[The task]
Please quote word for word the stretch of the blog post below that opens with "I have been" and closes with "attached to it.".

[Passage to read]

Saturday, April 3, 2010

Just Thinking

I have been too concerned with how I "feel." I have yet to write about what I think. I'm sure it's because I've spent too much of my life thinking, analyzing, and trying to understand things. It's almost as if I have shut the thinking portion of myself off, excluding the one thing that may or may not make me human in deference to something that all animals share. Every mammal is scared, every mammal feels pain, every mammal reacts to emotional stimuli, and every mammal is not like me. Because I do think. And I think often.


This is what I've been thinking recently:

"Balthazar's Journey" is easily the best book I've read in the last 2 years. There is much to be said about love that Amin Maalouf captures. There is also much to be said about cynicism, and the fear that is attached to it.

I'm almost certain that I live in a world that I can't connect to, physically. My mind inhabits a virtual representation of a world I am divorced from by the mere fact that I can't really touch things and can't really see a color that is "red;" I am continually forced to change how I live to react to this idea.

Collected data entries:
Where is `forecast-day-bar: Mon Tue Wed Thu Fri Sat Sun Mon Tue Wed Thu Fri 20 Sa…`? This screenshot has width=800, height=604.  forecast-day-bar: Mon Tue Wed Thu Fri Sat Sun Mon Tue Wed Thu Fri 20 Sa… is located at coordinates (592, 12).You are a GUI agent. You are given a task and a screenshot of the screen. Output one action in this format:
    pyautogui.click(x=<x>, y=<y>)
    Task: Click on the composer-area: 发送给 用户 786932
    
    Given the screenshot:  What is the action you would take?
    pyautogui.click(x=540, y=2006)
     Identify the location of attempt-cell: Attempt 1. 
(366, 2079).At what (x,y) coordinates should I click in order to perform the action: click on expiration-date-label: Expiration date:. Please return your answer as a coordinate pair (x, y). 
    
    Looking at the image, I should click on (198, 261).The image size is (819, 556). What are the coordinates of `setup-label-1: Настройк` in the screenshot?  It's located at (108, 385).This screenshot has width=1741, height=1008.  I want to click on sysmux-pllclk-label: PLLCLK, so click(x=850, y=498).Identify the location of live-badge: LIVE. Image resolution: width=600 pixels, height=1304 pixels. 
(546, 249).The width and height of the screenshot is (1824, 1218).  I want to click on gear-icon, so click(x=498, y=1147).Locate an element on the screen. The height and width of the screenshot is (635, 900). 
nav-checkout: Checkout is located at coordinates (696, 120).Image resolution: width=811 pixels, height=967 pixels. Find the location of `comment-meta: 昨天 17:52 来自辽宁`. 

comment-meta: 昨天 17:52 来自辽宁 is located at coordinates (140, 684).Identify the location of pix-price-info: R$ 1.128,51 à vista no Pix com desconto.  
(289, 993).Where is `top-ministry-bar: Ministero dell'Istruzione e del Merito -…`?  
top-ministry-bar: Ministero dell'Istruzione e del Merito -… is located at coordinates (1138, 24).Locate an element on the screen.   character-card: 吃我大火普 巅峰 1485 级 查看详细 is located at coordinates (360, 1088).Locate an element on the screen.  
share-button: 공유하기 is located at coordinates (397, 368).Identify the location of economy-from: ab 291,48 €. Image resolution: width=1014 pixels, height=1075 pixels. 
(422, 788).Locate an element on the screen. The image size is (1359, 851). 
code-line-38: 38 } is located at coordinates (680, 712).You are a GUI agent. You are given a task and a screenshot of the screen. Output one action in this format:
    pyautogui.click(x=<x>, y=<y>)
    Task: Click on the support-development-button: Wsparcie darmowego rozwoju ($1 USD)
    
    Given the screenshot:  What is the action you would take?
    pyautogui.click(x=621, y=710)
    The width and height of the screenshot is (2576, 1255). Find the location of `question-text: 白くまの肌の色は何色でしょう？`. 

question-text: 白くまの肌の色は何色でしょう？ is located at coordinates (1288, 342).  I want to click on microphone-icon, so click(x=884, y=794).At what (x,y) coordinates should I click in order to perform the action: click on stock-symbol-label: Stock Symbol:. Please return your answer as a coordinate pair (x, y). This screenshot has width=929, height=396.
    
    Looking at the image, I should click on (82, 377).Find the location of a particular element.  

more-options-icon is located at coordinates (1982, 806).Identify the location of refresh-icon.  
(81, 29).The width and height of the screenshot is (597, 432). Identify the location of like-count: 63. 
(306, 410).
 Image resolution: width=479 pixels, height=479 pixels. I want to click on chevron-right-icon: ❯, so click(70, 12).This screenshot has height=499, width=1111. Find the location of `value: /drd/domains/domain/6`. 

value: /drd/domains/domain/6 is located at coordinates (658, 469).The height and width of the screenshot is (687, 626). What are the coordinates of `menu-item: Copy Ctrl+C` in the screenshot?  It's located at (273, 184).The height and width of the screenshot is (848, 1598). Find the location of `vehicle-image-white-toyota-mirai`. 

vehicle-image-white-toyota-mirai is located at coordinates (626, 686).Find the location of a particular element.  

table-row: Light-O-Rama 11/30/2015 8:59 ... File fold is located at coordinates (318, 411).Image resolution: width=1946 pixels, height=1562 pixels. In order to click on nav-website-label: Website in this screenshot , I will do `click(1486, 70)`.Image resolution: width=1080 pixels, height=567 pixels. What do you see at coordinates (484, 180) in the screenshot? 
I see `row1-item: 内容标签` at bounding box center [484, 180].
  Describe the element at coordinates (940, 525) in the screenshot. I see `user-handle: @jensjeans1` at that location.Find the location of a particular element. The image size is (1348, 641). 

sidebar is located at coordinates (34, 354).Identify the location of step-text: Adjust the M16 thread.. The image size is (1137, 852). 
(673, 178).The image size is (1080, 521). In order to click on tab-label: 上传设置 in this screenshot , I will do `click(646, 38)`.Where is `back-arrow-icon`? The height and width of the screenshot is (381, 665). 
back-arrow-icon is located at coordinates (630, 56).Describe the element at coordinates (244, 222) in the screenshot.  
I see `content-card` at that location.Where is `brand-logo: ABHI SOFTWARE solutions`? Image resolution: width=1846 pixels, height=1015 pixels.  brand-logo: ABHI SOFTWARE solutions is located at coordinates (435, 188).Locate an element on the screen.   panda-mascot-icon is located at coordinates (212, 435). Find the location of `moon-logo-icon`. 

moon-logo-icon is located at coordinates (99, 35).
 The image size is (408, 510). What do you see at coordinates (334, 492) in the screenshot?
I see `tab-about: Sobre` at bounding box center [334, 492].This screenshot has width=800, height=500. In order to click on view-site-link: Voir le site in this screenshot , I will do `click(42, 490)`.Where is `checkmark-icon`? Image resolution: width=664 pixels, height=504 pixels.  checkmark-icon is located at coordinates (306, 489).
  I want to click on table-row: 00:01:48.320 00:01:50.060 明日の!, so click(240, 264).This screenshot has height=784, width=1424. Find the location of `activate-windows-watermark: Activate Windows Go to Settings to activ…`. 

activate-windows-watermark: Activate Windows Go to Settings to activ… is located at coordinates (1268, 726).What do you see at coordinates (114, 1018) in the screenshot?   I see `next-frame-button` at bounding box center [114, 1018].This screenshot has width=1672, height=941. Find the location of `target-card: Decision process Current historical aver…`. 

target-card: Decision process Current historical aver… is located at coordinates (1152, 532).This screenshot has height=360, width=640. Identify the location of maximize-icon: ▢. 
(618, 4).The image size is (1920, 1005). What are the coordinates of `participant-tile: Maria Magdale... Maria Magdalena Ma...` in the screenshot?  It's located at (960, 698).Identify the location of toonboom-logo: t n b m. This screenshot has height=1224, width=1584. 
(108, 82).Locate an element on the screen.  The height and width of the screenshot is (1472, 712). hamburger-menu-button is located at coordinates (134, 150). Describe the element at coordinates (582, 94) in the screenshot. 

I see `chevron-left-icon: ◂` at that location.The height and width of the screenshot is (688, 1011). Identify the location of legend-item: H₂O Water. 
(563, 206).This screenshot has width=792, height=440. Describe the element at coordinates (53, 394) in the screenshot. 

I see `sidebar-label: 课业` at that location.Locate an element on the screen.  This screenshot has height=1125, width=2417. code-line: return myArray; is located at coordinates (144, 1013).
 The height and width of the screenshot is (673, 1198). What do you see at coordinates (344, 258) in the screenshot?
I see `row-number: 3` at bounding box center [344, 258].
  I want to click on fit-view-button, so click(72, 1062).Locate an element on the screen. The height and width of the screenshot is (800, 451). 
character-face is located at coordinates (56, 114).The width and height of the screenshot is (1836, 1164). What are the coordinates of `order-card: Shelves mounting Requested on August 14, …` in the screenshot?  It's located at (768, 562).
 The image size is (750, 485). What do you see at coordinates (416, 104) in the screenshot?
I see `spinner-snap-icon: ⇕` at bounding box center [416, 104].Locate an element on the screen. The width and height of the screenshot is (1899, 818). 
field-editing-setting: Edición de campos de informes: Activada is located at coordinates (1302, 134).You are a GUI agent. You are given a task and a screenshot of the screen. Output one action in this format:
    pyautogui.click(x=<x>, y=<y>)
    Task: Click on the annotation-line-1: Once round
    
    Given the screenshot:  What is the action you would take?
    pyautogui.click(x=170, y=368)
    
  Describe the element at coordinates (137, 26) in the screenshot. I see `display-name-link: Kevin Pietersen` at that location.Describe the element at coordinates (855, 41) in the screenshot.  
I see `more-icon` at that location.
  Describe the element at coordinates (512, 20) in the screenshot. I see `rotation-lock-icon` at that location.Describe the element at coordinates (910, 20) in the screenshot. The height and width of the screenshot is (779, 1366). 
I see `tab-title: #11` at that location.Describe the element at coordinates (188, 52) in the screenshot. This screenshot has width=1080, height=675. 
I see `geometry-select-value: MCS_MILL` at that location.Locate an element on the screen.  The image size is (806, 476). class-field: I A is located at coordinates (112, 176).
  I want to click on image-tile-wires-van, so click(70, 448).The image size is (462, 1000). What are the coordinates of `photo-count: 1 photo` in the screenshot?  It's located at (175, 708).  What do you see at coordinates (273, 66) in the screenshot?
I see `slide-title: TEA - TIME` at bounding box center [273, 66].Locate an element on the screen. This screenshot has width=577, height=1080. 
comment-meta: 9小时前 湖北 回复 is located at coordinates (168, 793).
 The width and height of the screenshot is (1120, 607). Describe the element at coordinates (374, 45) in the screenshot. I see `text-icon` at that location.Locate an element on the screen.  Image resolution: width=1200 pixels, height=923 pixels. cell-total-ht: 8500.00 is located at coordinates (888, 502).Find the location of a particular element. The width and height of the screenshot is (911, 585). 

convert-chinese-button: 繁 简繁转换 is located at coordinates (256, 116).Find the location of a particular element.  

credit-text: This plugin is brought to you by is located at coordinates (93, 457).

[Answer section]
I have been too concerned with how I "feel." I have yet to write about what I think. I'm sure it's because I've spent too much of my life thinking, analyzing, and trying to understand things. It's almost as if I have shut the thinking portion of myself off, excluding the one thing that may or may not make me human in deference to something that all animals share. Every mammal is scared, every mammal feels pain, every mammal reacts to emotional stimuli, and every mammal is not like me. Because I do think. And I think often.


This is what I've been thinking recently:

"Balthazar's Journey" is easily the best book I've read in the last 2 years. There is much to be said about love that Amin Maalouf captures. There is also much to be said about cynicism, and the fear that is attached to it.